Activities:
- A) Answer these questions from the supplementary figure legends, one answer per line, marked as the questions are.
(i) Which promoter drove the Renilla luciferase construct?
(ii) Which probe was used as the loading control in the Northern blot?
(iii) In what color is anti-CCAT shown in the immunohistochemistry?
- B) Repeat the passage of the supplementary figure legends that begins at the words "(C) Alignment of" and stops after the words "loading control.".
- C) Summarize the supplementary figure legends in two sentences.

== Excerpted text

Supplementary Figure 2
(A) Normalized luciferase activity of N2As expressing empty pgl4 vector or constructs
containing 4Kb of genomic sequence upstream of the neuronal Cav1.2 channel
transcript starting AUG or upstream of M2011 AUG in the 3’ end of the gene. Cells
were co-transfected with Renilla luciferase construct driven by the thymidine kinase
promoter to control for cell number and transfection efficiency. Results are given as a
ratio of Firefly to Renilla luciferase activity. (Means ± SD; * < 0.005 vs. empty vector).
(B) Schematic representation of the alignment of the c-termini of Cav1.2 channels from
various species. Color was assigned based on similarity, darker colors being identical.
The exon-exon boundaries are depicted by double arrows.
(C) Alignment of the last two exons of Cav1.2 channels from various species. Possible
initiator methionines are labeled in red.
Supplementary Figure 3
(A) Northern blot analysis of mRNA extracted from Cortex, Midbrain and cerebellum
from E18, P1 and Adult rats. The membranes were hybridized with a radioactively
148
labeled DNA probe to Domain III transmembrane S3 of the channel. Bottom panel
shows the same membrane labeled with a DNA probe to the 18S ribosomal RNA as
loading control.
(B) Imunohistochemistry of E18, P1 and 3 week old rat cortex showing mostly cell
body and dendritic staining of CCAT in the three developmental stages. Anti-CCAT is
shown in red and nuclei in blue.
(C) Nuclear CCAT is highly expressed in subpallial regions during early embryonic
neural development and is not found in all cells expressing Cav1.2.

====
== Supplied data

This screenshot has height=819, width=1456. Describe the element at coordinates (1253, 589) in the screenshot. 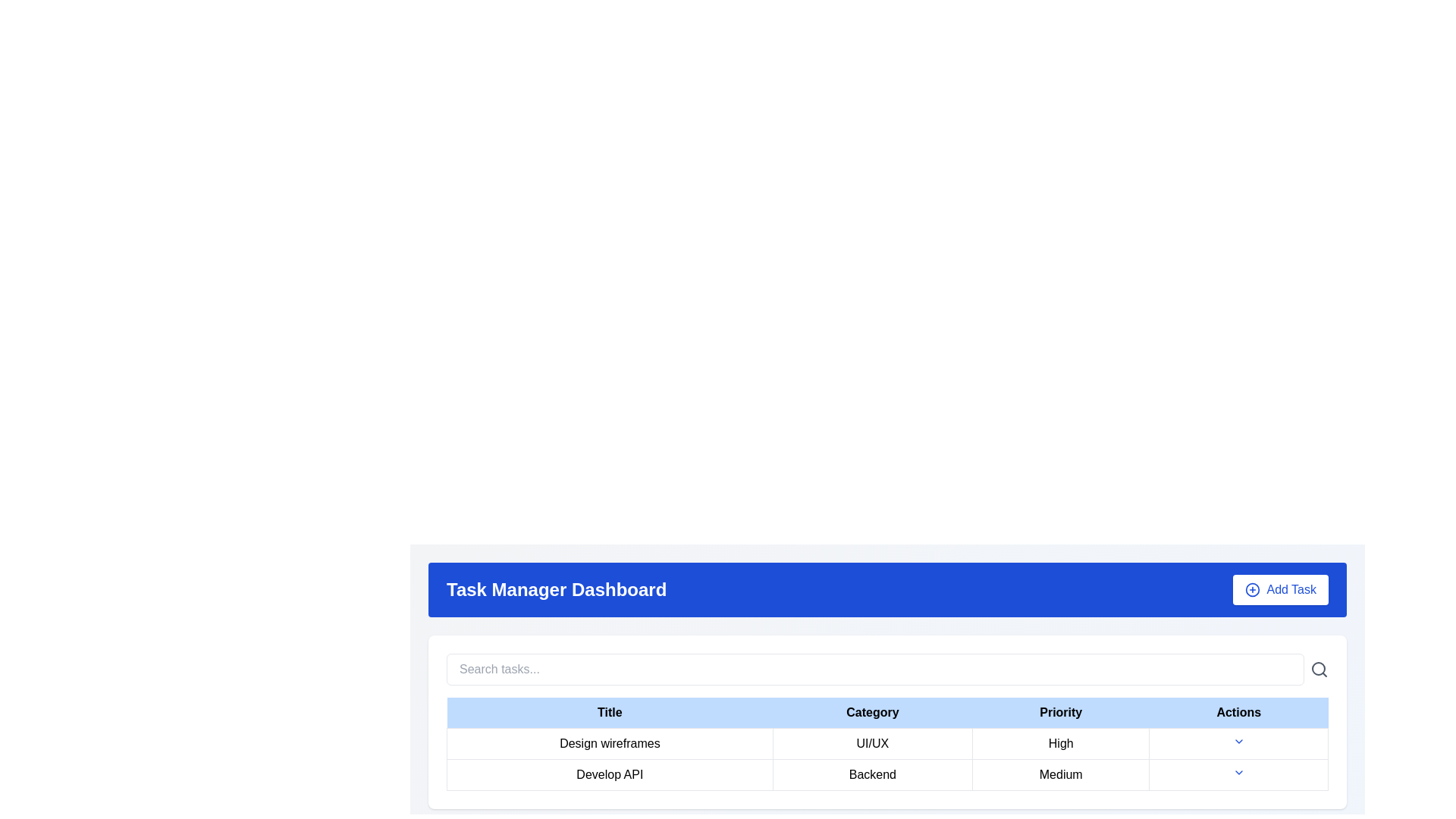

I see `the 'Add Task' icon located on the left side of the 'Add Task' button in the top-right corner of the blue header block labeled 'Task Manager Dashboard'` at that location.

====
== Supplied data

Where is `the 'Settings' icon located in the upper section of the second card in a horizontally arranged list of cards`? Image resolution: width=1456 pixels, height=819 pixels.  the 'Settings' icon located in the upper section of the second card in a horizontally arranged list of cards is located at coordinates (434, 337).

====

Solutions by task:
- A)
(i) The thymidine kinase promoter.
(ii) A DNA probe to the 18S ribosomal RNA.
(iii) Red.

- B)
(C) Alignment of the last two exons of Cav1.2 channels from various species. Possible
initiator methionines are labeled in red.
Supplementary Figure 3
(A) Northern blot analysis of mRNA extracted from Cortex, Midbrain and cerebellum
from E18, P1 and Adult rats. The membranes were hybridized with a radioactively
148
labeled DNA probe to Domain III transmembrane S3 of the channel. Bottom panel
shows the same membrane labeled with a DNA probe to the 18S ribosomal RNA as
loading control.

- C) The legends describe a luciferase assay in N2As of constructs containing 4Kb of genomic sequence upstream of two Cav1.2 AUG sites, together with alignments of the c-termini and last two exons of Cav1.2 channels from various species. They also describe Northern blot analysis of mRNA from E18, P1 and adult rat brain regions and immunohistochemistry of CCAT in rat cortex, and they state that nuclear CCAT is highly expressed in subpallial regions during early embryonic neural development.